In any case I'd argue the ability to reason about this space is a bit more natural than RGB (and a bit less than HSV) too.

But I'm sure there were some other specific requirements they were trying to satisfy...

[1] - https://en.wikipedia.org/wiki/YUV

3 comments

YCbCr (often called YUV for... reasons) and 4:2:0 chroma subsampling (half the vertical resolution for each plane of color information as for the brightness) are still the dominant color encoding used for digital video, HDTV, Blu-ray, etc.

The "CRY" model used by the Jaguar is fairly different than (though as you say, related conceptually in its separation of brightness/darkness information, of course). I think it basically just arose from a combination of big focus on smooth shading while keeping the color values workably small and fast to calculate on.
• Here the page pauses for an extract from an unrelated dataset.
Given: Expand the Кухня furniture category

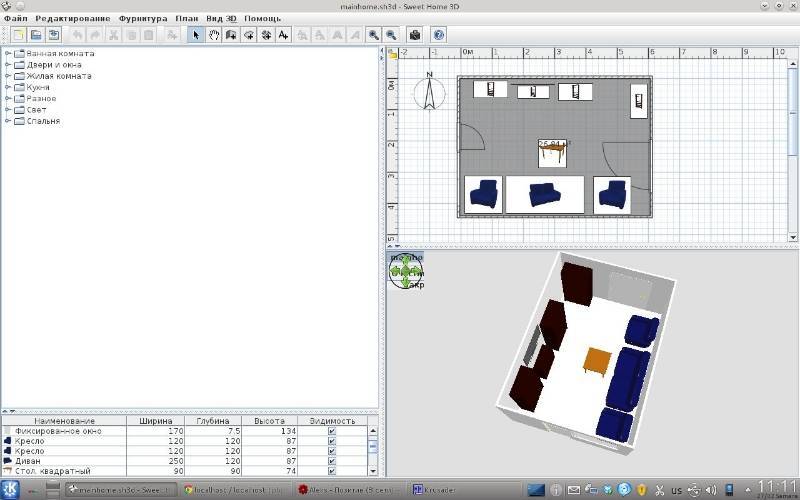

It is fundamentally different than YUV (PAL)/YIQ (NTSC). In those systems, the IQ/UV regions are monotonic. In the Jaguar color space, axes have different meanings depending on which quadrant you're in. In the (-1,-1),(0,0),(1,-1) triangle the vertical dimension appears to have no effect.

When Nintendo natively used the YIQ color space for the NES, that makes sense, because it simplified the hardware, because it's the color space used by NTSC. It's not apparent to me that there's an easy way to convert this non monotonic color space into YUV/YIQ.

Thanks for the explanation and the link! I'd imagine it would make shading a little more computationally quick, now that you mention separating color from brightness.